Not long after this interaction, AIGA DC hosted our own panel addressing AI in design. Both events sent a clear message: AI’s impact on our collective design practice should be an ongoing conversation. So, I was thrilled to bridge my role as an adjunct lecturer of design at The George Washington University with my role as Vice President of AIGA DC’s Board during DC Design Week (DCDW).
We hosted Kevin Patton – Director of Interaction Design Graduate and Undergraduate Studies at The George Washington University, and my current co-lecturer for GWU’s Design Futures seminar – to share practical insights on the ways that AI affects designers today.
This is a shift in the AI conversation: Contrary to popular discourse, AI isn’t some futuristic entity that we’ll deal with in the future. It’s actually embedded in a wide range of design tools that we use today, from Midjourney (images) and Colormind (color palettes) to Runway ML (content generation) and VizCom (sketches to images). Another important shift that Professor Patton made was to refrain from “ethicizing” AI.
When we discuss AI as inherently good or bad, we reinforce this false idea that AI can make autonomous decisions. We also shift the responsibility for AI’s outputs from its creators to the tech itself. Rather than reinforce this narrative, Professor Patton led DCDW’s audience through an overview of AI and how designers can use it to improve our work. Following this lecture, we moved from Sitar Arts Center’s main theater to their art studio.

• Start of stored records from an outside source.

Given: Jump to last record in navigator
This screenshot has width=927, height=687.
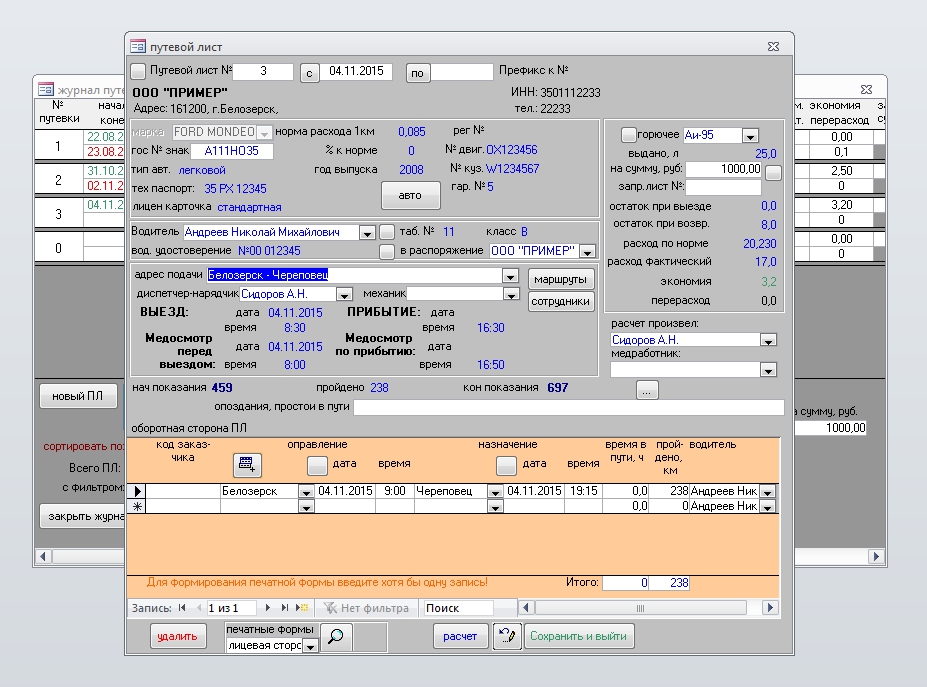Looking at the screenshot, I should click(x=285, y=608).
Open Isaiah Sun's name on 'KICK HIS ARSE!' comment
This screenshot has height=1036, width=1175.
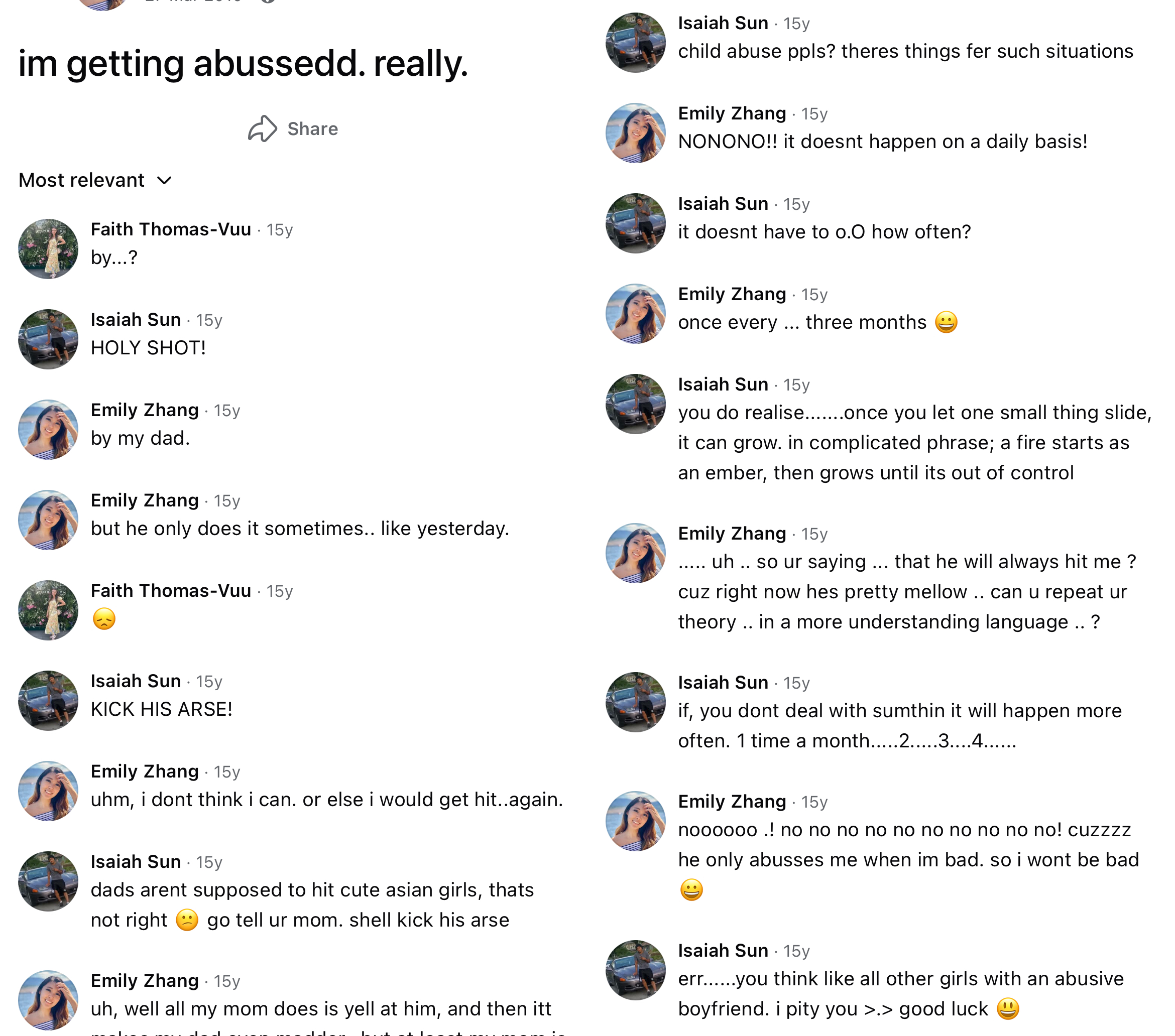click(136, 681)
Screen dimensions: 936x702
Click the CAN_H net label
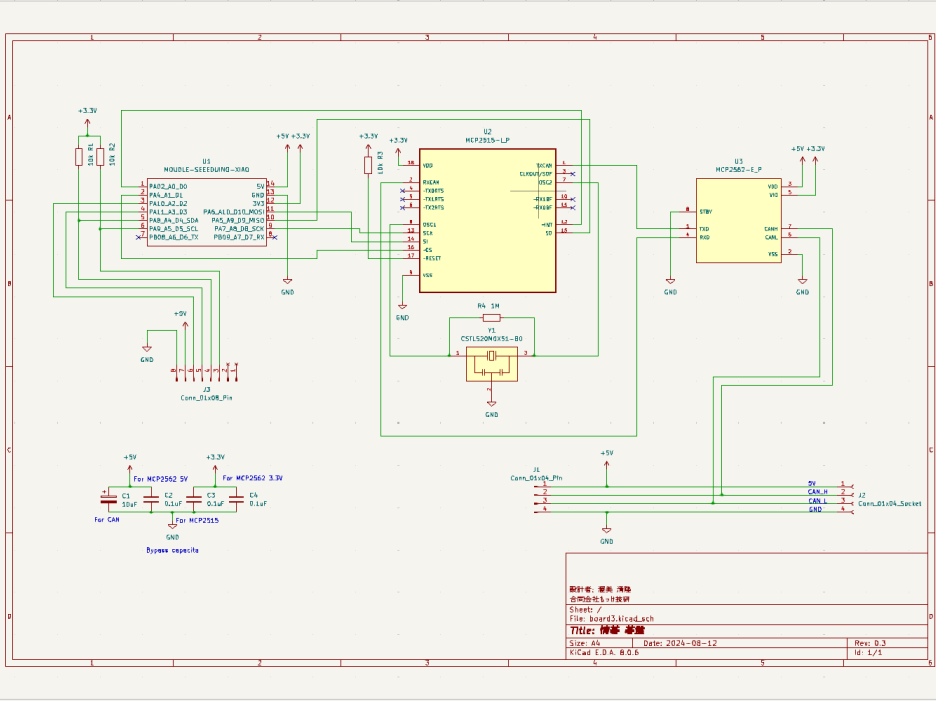[817, 492]
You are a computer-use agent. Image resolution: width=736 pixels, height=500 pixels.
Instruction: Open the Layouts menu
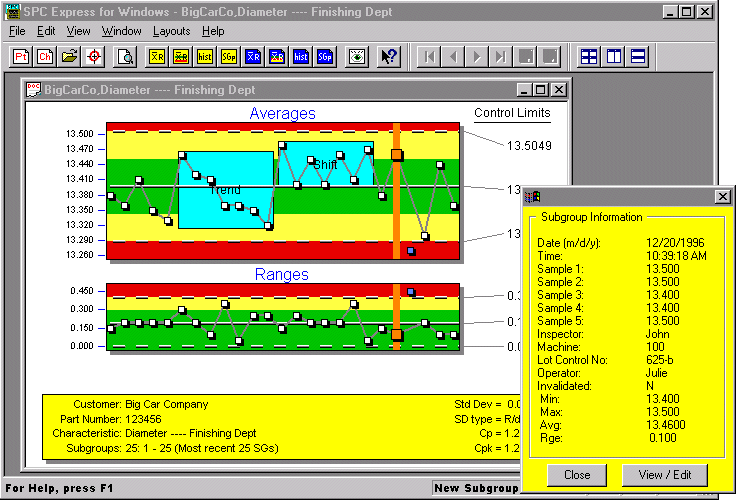click(x=170, y=31)
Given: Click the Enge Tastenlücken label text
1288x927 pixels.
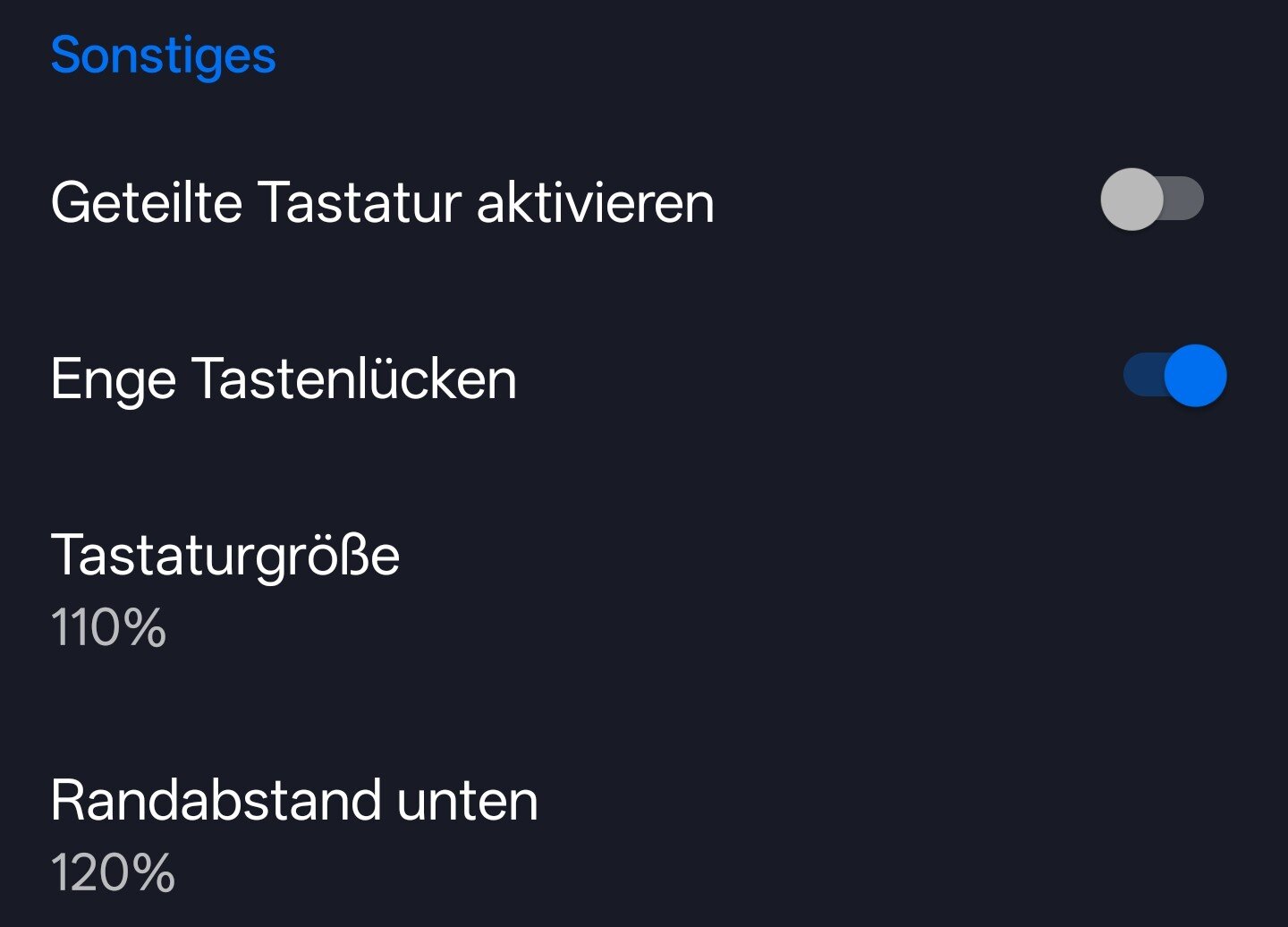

This is where attendees got to play with prompts, entering them into image generators to see what comes up and get more comfortable using AI for design. Lively discourse about the ethics of AI in brand design, entering client prompts into text generators, and other design queries occurred in between prompt exercises.
Our audience for this part-lecture, part-activity workshop was twofold: AIGA DC’s members/ DCDW attendees and apprentices in ArtsAdvance, Sitar Arts Center’s workforce development program for aspiring designers ages 18 – 24. Apprentices attended this workshop for free, and Sitar hosted a networking reception for everyone to mingle once the workshop concluded.
I’m immensely grateful to Professor Patton at GWU and Kristina Fiedgen, Nickole Best, and Marco Negrete at Sitar Arts Center. They volunteered their time, space, talents, and guidance to make this event happen. I hope this was the first of many events with both of them and one of many more on AI in design!